Editorial

Federal spending: unsustainable

The yearly deficit has topped $1 trillion for several years running. Even America, as economically powerful as it is, can't run on a credit card forever. Interest on the federal debt now accounts for about 10 percent of the budget.

The only lawmakers beating the deficit drum are far-right Republicans in the House, many of whom are using their legitimate concern about profligacy to advance positions on social issues or to attack support for Ukraine, spending that is overwhelmingly in the national interest.

There's no hope without a clear statement from both parties that current budgets are unsustainable, and a will to establish a process that provides a chance of producing some sort of grand bargain.

Some will recall how the U.S. had too many military bases and needed to close many of them. Parochial action by lawmakers intent on preserving bases in their districts got in the way. Congress in 1990 established a commission to recommend closures and required legislators to vote them down to keep them from taking effect. It's worked.

The 1980s featured several deficit-reduction efforts involving budget hawks from both parties, like 1985's Gramm-Rudman-Hollings law, which sought to tamp down the large deficits during the Reagan era. That didn't work, but Clinton-era tax increases combined with the economic boom of the 1990s produced budget surpluses.

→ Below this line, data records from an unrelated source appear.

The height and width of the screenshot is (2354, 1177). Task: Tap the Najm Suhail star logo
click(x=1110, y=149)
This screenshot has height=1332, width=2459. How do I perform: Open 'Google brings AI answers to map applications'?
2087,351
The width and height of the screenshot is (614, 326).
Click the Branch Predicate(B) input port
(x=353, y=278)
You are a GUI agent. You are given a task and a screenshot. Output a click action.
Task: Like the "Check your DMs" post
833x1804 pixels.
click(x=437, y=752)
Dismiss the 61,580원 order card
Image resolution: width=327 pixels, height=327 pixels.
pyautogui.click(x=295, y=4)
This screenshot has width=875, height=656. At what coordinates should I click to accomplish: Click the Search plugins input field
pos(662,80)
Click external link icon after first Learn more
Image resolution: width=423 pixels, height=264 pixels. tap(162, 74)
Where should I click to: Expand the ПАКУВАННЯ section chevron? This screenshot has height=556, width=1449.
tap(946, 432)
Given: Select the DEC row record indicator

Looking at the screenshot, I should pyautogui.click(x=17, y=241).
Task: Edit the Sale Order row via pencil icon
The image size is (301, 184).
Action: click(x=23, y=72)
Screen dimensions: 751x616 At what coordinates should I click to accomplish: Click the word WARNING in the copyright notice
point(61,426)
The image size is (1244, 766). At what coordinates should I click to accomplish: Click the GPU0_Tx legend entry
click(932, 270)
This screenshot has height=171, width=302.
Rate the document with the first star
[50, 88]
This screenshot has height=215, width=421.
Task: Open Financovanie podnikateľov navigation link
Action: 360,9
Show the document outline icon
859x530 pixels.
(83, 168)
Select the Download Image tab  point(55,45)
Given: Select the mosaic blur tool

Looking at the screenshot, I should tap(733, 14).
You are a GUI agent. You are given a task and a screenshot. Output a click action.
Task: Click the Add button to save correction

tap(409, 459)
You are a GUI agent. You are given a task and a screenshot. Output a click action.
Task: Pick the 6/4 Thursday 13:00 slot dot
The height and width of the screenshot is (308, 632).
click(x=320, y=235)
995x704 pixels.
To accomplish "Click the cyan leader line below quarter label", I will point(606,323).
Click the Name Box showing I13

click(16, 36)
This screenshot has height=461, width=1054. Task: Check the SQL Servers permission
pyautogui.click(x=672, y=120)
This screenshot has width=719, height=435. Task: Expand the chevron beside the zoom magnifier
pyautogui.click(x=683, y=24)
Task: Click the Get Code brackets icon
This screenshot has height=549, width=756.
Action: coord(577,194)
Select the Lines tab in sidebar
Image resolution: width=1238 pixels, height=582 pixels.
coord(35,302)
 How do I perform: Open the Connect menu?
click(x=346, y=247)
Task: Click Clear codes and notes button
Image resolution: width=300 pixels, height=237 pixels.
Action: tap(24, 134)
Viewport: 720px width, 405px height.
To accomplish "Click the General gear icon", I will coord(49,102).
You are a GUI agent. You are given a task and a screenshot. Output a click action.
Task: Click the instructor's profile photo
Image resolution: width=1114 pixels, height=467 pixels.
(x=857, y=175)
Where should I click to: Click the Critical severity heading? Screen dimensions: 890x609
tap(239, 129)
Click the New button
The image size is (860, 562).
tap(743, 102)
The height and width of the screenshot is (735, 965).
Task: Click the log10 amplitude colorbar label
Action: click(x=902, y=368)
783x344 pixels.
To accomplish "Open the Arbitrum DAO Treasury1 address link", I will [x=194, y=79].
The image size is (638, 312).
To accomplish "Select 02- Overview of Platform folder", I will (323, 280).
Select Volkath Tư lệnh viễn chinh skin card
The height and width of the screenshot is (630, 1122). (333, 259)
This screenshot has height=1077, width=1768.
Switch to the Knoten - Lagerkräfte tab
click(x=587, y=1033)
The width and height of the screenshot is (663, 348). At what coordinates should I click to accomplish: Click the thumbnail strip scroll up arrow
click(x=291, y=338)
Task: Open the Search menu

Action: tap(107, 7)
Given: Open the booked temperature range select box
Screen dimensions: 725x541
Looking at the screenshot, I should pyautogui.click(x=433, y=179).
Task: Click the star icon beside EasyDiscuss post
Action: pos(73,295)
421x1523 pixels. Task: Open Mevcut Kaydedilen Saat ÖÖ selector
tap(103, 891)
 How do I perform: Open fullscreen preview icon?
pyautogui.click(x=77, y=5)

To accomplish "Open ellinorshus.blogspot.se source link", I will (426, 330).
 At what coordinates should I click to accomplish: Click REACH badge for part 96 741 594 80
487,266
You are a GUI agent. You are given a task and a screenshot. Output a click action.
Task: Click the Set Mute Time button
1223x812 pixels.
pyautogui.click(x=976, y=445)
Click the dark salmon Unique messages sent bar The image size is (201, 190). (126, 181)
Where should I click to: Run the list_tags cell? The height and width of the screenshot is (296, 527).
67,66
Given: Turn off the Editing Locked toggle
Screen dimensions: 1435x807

Since the dawn of the 21st century, however, a combination of ill-advised tax cuts, wars and economic crises and pandering to big-spending progressive agendas have brought deficit spending back with a vengeance.

As was the case nearly four decades ago, lawmakers from both parties have to buy into the project in order for it to have any chance to succeed. Likewise, the president has to provide vocal support.

Social Security, Medicare and Medicaid, federal insurance programs whose spending is on autopilot, will have to be part of any cuts, since together they account for 45 percent of federal outlays. Those safety-net programs have proven to be political "third rails," so any trims to them likely would have to be needs-based.

A very tall order, we understand. The professional political class believes it's impossible. The current state of our politics backs that up. Donald Trump, the likely GOP nominee for president, added more than $8 trillion to the debt, the most ever piled up in a single presidential term. Trillion-dollar deficits have continued under Joe Biden. Neither is a likely voice for fiscal sanity.

The true day of reckoning is a ways off. But facing it only gets more expensive, and requires more sacrifice, the longer the country waits.